» Material supplied
━━━━

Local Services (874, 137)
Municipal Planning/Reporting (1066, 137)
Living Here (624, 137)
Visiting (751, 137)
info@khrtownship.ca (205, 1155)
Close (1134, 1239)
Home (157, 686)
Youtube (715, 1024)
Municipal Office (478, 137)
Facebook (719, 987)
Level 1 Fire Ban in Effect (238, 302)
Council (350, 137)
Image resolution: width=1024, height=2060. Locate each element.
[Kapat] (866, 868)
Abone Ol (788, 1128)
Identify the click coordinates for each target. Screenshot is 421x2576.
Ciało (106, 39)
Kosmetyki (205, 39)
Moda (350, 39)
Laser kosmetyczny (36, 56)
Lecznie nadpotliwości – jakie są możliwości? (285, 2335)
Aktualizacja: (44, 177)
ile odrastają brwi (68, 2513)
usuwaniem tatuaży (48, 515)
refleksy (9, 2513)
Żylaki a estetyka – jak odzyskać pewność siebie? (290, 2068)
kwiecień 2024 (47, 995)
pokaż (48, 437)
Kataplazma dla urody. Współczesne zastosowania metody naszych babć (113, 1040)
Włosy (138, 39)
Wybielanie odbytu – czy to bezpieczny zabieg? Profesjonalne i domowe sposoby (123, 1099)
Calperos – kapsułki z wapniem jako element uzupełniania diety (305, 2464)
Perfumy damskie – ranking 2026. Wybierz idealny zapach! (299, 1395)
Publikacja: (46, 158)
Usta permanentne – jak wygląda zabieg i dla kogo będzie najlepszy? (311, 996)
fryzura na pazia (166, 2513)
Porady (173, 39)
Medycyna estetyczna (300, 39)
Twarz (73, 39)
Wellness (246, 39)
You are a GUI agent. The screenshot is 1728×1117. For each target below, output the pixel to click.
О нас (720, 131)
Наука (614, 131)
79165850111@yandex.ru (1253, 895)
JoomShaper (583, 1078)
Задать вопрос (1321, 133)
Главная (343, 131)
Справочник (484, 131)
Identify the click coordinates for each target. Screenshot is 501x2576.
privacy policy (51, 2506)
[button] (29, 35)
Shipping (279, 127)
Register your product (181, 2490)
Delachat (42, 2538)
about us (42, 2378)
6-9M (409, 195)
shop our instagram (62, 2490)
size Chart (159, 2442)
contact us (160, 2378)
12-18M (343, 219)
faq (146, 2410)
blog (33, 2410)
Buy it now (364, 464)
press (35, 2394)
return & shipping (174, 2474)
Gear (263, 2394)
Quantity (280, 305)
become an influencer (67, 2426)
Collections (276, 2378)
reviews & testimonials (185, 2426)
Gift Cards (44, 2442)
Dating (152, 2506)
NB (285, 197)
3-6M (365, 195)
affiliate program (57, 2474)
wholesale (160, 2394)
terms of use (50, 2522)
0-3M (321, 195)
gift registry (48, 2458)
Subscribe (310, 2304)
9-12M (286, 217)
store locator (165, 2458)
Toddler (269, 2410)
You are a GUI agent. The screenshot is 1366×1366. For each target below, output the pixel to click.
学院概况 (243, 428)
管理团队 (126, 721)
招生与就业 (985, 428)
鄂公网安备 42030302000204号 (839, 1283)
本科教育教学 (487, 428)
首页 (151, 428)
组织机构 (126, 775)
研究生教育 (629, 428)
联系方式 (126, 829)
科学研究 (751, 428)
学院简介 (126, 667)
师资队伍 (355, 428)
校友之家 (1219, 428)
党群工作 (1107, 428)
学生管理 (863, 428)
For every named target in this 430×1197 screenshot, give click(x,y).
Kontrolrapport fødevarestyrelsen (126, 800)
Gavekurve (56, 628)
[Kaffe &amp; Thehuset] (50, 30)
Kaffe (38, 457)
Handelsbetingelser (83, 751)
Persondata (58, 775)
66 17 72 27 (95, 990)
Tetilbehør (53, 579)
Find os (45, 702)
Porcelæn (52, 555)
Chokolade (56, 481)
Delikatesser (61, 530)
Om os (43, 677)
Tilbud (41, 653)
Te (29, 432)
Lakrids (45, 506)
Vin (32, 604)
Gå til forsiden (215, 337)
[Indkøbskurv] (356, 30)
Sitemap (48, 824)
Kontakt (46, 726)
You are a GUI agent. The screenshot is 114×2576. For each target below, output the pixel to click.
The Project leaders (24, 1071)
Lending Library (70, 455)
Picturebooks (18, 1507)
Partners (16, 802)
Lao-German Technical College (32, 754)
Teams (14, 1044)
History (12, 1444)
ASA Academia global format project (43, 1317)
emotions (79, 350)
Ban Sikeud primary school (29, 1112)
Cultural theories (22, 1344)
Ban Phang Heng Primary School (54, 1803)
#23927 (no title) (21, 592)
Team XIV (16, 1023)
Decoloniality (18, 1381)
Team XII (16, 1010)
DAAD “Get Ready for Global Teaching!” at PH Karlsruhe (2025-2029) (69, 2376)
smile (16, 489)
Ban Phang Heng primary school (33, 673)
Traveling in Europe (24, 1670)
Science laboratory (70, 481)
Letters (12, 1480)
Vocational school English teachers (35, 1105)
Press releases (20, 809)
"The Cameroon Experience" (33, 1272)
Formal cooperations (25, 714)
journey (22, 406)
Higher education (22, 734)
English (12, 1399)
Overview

━━━━

» Task directions
From the records above, copy each line that contains the word "Heng".

» Solution for this exercise
Ban Phang Heng Primary School (54, 1803)
Ban Phang Heng primary school (33, 673)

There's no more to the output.